Die Themen in diesem Comic reichen von Einsamkeit über Verlust und Sexualität, bis hin zu Geborgenheit, einer neuen Freundschaft und dem Finden eines neuen Selbst. Ich finde es absolut faszinierend wie viel Platz und Raum zum Entfalten beide Charaktere kriegen auf diesem Trip, der fast nur aus ihnen und ihrer Angst, im Nirgendwo anzukommen, besteht.
Auch wenn Walden einige Dinge unausgesprochen oder nicht behandelt lässt, so werden viele Dinge, die die Charaktere mit sich herumschleppen, sehr klar für den Leser und man kann unfassbar mitfühlen.
Relativ zu Anfang finden die beiden Protagonistinnen eine Katze, die sie Diamond nennen. Allerdings scheint diese nicht in der Nähe ihres Zuhauses zu sein und so retten die beiden sie aus dem kalten Schnee und wollen sie in ihre Zuhause bringen: West, West Texas.
Bei dieser Reise werden sie mit allerhand seltsamen Phänomenen überschüttet, die allerdings nicht komisch wirken, sondern die Atmosphäre und die Bedeutung des Comics nur erhöhen und ihm eine mystische Ader verleihen, die alles am Ende besser zusammenpassen lässt, obwohl nicht viel abschließend erklärt wird!

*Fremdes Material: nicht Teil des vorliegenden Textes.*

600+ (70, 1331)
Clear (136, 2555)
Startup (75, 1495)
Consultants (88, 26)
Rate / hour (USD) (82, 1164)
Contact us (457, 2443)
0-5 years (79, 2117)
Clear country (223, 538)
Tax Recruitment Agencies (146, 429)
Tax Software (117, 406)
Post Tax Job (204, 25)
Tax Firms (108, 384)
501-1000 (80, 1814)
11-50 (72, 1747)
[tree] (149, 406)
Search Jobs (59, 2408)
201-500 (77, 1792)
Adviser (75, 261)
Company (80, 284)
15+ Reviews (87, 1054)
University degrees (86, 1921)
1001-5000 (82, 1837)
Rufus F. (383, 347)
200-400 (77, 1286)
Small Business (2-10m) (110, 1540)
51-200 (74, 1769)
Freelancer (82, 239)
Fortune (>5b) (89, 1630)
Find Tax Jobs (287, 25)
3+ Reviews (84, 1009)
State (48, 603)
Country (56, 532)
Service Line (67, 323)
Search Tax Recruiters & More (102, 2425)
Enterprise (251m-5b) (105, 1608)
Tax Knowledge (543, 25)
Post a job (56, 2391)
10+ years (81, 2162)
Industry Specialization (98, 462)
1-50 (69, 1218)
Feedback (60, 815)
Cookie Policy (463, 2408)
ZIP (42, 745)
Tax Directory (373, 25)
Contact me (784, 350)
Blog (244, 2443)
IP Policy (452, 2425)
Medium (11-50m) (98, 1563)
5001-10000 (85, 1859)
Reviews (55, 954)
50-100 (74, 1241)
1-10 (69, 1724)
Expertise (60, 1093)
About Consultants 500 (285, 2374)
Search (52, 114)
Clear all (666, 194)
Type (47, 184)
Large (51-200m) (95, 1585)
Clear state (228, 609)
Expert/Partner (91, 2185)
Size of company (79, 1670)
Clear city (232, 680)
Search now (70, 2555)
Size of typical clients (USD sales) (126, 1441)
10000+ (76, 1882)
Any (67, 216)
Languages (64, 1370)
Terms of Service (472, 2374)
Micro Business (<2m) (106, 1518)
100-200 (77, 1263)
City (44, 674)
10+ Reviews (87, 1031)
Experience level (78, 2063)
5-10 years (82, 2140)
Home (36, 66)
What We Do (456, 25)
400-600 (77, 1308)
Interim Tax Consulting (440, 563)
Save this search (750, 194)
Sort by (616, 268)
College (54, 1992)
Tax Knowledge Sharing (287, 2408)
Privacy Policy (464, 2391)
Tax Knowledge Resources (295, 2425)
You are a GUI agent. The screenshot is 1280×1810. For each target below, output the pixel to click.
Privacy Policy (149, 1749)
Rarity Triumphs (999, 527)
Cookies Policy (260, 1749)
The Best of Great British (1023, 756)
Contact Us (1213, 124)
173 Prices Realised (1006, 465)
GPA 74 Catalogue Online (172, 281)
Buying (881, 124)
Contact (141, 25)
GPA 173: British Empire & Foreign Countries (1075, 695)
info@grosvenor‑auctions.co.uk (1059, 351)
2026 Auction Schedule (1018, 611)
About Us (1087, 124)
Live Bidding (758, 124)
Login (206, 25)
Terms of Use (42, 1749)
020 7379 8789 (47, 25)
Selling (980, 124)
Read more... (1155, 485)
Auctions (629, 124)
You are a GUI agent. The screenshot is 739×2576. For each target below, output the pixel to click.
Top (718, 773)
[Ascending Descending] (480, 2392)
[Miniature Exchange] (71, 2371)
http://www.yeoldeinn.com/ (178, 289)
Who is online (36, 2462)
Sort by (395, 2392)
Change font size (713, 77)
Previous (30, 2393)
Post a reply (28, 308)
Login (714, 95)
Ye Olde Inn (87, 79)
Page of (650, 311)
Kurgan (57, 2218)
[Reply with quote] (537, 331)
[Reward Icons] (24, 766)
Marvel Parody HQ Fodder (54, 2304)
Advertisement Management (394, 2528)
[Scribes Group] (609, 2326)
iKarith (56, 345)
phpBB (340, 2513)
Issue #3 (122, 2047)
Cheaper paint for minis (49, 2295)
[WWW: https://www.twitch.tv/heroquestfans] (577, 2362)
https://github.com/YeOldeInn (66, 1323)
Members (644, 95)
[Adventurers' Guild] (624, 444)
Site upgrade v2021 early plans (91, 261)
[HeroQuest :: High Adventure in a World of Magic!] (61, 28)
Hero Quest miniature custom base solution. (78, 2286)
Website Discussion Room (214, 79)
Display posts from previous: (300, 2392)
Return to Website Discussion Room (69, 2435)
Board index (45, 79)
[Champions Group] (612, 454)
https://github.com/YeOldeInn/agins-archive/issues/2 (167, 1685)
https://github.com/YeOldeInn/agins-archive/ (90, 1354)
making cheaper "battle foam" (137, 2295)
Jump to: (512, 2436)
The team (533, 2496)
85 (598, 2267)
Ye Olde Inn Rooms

Auch die sensiblen Themen und der emotionale Ballast der beiden Figuren konnte mich tief berühren, denn um die Auflösung und das Ende der Geschichte dreht sich der gesamte Plot, der den Leser zwar verwirrt, aber trotzdem mit einem guten Gefühl abschließen lässt, dass den Charakteren sehr viel Ballast genommen wurde.
Fazit
Ein faszinierend gezeichneter Comic, der sich teilweise in die Welt des Magic Realism vorwagt und sich durch seine starken Kontraste und dunklen aber trotzdem farbenfrohen Panels von anderen Comics abhebt. Die Erlebnisse der beiden Frauen werden durch das Erlebte verarbeitet, der Leser muss sich aber trotzdem durch Subtext und Andeutungen wühlen, um den Comic richtig wertschätzen zu können. Ich liebe die Andeutungen der Katze und vor allem das Ende und wie es sich in den Anfang der Geschichte fügt. Ein großartiges und genau richtig langes Werk!